When the line containing "Navigate to 卡密管理 section" appears in the data below, begin copying there and stop only after the line containing "Task: Click the kevsbest.com URL text".

## THE INPUT
======
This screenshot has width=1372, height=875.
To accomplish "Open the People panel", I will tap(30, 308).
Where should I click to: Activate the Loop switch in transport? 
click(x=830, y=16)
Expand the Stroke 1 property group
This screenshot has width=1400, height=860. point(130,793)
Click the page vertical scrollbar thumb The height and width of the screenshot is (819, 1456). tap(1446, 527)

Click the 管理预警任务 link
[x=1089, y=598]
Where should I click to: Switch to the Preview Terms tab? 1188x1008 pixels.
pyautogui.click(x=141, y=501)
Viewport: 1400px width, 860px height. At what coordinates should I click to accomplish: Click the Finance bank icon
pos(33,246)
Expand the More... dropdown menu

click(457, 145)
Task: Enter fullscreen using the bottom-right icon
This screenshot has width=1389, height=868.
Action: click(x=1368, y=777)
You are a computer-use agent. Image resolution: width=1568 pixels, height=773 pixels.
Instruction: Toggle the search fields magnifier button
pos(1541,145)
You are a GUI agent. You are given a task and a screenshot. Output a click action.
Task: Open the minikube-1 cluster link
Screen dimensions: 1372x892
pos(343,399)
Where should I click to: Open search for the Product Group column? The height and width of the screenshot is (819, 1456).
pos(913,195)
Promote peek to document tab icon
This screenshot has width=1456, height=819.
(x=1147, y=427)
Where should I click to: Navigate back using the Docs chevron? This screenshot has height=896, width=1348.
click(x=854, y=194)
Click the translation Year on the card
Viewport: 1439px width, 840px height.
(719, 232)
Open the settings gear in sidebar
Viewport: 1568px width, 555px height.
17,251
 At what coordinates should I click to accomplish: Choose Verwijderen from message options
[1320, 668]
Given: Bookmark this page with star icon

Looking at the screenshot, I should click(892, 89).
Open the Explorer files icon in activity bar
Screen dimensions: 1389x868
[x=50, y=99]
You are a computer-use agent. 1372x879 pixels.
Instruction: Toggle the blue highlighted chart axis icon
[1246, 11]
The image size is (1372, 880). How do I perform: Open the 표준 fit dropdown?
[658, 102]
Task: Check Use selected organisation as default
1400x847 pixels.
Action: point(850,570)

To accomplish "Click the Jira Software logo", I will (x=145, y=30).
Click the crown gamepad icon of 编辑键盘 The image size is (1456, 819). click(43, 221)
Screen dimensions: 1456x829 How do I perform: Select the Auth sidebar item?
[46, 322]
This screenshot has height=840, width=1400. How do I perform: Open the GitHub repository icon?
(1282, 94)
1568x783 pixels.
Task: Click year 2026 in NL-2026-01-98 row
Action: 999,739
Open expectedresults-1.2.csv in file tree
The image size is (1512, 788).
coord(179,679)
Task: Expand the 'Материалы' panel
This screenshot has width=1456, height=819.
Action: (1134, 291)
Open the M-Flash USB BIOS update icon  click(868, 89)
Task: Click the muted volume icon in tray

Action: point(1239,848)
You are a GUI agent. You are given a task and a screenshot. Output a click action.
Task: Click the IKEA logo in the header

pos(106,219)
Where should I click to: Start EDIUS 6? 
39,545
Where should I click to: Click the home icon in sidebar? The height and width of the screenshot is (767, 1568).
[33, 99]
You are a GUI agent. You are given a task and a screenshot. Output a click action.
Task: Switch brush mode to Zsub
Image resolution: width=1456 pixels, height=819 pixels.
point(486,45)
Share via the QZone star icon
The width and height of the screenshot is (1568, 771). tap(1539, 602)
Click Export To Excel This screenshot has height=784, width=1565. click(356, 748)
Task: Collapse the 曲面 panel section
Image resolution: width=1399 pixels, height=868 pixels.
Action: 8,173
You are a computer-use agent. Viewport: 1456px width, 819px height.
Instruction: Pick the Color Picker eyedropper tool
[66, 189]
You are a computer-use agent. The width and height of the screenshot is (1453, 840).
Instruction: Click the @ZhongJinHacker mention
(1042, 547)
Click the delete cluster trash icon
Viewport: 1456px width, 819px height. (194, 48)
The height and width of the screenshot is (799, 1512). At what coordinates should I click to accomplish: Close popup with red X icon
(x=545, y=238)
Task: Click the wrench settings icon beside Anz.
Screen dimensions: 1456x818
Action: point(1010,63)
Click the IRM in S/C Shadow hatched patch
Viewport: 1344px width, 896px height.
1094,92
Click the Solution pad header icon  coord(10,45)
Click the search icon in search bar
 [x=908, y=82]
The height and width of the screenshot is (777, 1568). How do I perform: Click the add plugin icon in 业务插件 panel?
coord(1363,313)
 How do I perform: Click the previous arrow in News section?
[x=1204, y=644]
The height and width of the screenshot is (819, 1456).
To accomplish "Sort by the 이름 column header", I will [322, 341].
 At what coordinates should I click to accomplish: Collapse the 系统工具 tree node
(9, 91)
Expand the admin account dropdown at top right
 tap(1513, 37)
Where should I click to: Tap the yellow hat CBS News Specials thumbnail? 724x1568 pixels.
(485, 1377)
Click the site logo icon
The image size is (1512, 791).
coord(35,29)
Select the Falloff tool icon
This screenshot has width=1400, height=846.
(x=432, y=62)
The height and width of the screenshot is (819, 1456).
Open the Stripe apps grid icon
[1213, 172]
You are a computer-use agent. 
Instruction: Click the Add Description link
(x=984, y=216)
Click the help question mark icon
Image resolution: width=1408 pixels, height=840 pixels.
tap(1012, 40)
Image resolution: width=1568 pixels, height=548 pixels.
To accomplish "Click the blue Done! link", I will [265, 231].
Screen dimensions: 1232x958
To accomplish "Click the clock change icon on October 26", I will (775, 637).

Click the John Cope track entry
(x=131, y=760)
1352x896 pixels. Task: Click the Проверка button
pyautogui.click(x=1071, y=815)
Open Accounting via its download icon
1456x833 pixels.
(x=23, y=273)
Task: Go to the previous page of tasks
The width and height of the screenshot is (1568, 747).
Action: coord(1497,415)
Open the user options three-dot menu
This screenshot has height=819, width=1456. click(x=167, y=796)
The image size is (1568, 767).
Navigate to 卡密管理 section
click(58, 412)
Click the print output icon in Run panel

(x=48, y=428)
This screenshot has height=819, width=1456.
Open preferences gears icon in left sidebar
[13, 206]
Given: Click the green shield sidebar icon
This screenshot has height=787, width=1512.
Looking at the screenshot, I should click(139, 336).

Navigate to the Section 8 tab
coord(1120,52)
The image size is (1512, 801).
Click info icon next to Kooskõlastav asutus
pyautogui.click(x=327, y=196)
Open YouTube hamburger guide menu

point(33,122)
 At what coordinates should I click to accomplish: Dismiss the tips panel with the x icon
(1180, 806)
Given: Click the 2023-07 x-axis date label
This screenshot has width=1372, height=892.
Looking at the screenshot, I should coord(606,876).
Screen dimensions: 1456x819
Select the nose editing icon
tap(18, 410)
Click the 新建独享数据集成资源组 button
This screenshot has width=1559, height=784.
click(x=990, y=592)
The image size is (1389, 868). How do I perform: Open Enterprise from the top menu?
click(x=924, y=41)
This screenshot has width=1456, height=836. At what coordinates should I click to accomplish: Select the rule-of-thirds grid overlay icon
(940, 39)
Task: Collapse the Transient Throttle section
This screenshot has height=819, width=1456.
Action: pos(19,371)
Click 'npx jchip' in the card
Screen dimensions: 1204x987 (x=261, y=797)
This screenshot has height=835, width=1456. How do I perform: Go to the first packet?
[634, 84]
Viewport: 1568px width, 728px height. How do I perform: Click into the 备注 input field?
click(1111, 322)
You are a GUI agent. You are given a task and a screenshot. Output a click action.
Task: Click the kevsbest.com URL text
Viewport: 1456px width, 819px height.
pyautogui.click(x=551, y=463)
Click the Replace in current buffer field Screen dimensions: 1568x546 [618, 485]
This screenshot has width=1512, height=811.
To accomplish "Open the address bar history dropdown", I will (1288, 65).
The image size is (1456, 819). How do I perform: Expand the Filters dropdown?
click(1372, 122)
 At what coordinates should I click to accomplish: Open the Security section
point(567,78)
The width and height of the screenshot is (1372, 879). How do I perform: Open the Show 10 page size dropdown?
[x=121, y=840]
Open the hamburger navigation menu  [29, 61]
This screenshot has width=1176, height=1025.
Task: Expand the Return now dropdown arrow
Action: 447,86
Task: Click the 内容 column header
======
## ANSWER TO THE EXERCISE
Navigate to 卡密管理 section
click(58, 412)
Click the print output icon in Run panel

(x=48, y=428)
This screenshot has height=819, width=1456.
Open preferences gears icon in left sidebar
[13, 206]
Given: Click the green shield sidebar icon
This screenshot has height=787, width=1512.
Looking at the screenshot, I should click(139, 336).

Navigate to the Section 8 tab
coord(1120,52)
The image size is (1512, 801).
Click info icon next to Kooskõlastav asutus
pyautogui.click(x=327, y=196)
Open YouTube hamburger guide menu

point(33,122)
 At what coordinates should I click to accomplish: Dismiss the tips panel with the x icon
(1180, 806)
Given: Click the 2023-07 x-axis date label
This screenshot has width=1372, height=892.
Looking at the screenshot, I should coord(606,876).
Screen dimensions: 1456x819
Select the nose editing icon
tap(18, 410)
Click the 新建独享数据集成资源组 button
This screenshot has width=1559, height=784.
click(x=990, y=592)
The image size is (1389, 868). How do I perform: Open Enterprise from the top menu?
click(x=924, y=41)
This screenshot has width=1456, height=836. At what coordinates should I click to accomplish: Select the rule-of-thirds grid overlay icon
(940, 39)
Task: Collapse the Transient Throttle section
This screenshot has height=819, width=1456.
Action: pos(19,371)
Click 'npx jchip' in the card
Screen dimensions: 1204x987 (x=261, y=797)
This screenshot has height=835, width=1456. How do I perform: Go to the first packet?
[634, 84]
Viewport: 1568px width, 728px height. How do I perform: Click into the 备注 input field?
click(1111, 322)
You are a GUI agent. You are given a task and a screenshot. Output a click action.
Task: Click the kevsbest.com URL text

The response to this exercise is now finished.